Прекрасную тему развернет перед вами тот, кто будет призван изложить вам все, что внесла в это великое общее дело Греция! Мне вы поручили выяснить роль Рима. По времени дело Рима стоит впереди. Только в первой половине III века греческий гений, с Климентом Александрийским и Оригеном во главе, действительно овладевает христианством. Между тем, Рим уже со II века — я надеюсь вам это показать — начинает оказывать решающее влияние на церковь Иисуса.
Рим, в известном смысле, распространил в мире христианскую религию так же, как распространил цивилизацию, как создал идею центрального правления. Но как распространенная Римом цивилизация не была мелкой, узкой и суровой культурой древнего Лациума, но той великой и широкой цивилизацией, которую раньше создала Греция, так же и та религия, которой, в конце концов, послужил опорой Рим, не была тем жалким суеверием, которое удовлетворяло грубых первоначальных обитателей Палатина. Это было иудейство, т. е. именно та религия, которую больше всего ненавидел и презирал Рим, — та самая, которую он считал уже дважды или трижды окончательно побежденной во славу своего собственного национального культа.

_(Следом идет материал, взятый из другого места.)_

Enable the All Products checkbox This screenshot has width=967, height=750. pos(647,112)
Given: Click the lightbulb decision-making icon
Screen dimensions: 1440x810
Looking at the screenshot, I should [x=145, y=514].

Древняя религия Лациума представляла собою что-то хилое и бледное; в течение нескольких веков она удовлетворяла расу с довольно скудными духовными и моральными потребностями; нравы и социальные обычаи ей почти что заменяли религию. Как прекрасно доказал Буассье, никогда не существовало более ложного представления о божестве. В римском культе, как, впрочем, и в большинстве древних италийских культов, молитва представляла магическую формулу, действующую в силу своего собственного значения, совершенно независимо от внутреннего настроения молящегося; к молитве прибегают исключительно с корыстной целью; боги, заботящиеся о всех нуждах человека, перечислены в особых списках — indigitamenta. Не нужно только ошибаться: если не назвать бога его настоящим именем, тем, к которому он привык, — он, пожалуй, способен не услышать или не понять молитвы. Богов этих, в сущности оказывающихся силами природы, бесчисленное множество[1]. Есть маленький бог, заставляющий ребенка испускать его первый крик (Vaticanus); другой присутствует при его первом слове (Fabulinus); третий учит его есть (Educa); четвертый — пить (Potina); пятый заставляет спокойно лежать в люльке (Cuba). Словом, кумушка у Петрония была права, говоря про Кампанию: «Эта страна так населена богами, что в ней легче встретить бога, чем человека». Наряду с этими мелкими божествами существовали бесконечные серии аллегорий или обожествленных абстракций — страх, кашель, лихорадка, Fortuna virilis, Pudicitia Patricia, Pudicitia plebeia, Securitas Saeculi, гений таможни (или городской заставы)[2] и, кроме того (и это было, по правде говоря, великим божеством Рима), Salus Populi Romani. Это была религия гражданская в полном смысле слова, религия государства по преимуществу; в ней не было ни одного священнодействия, не связанного с функциями государства. Отец имел право жизни и смерти над сыном; но если этот сын занимал хотя бы какую-нибудь должность в государстве, отец при встрече с ним слезал с лошади и склонялся перед сыном.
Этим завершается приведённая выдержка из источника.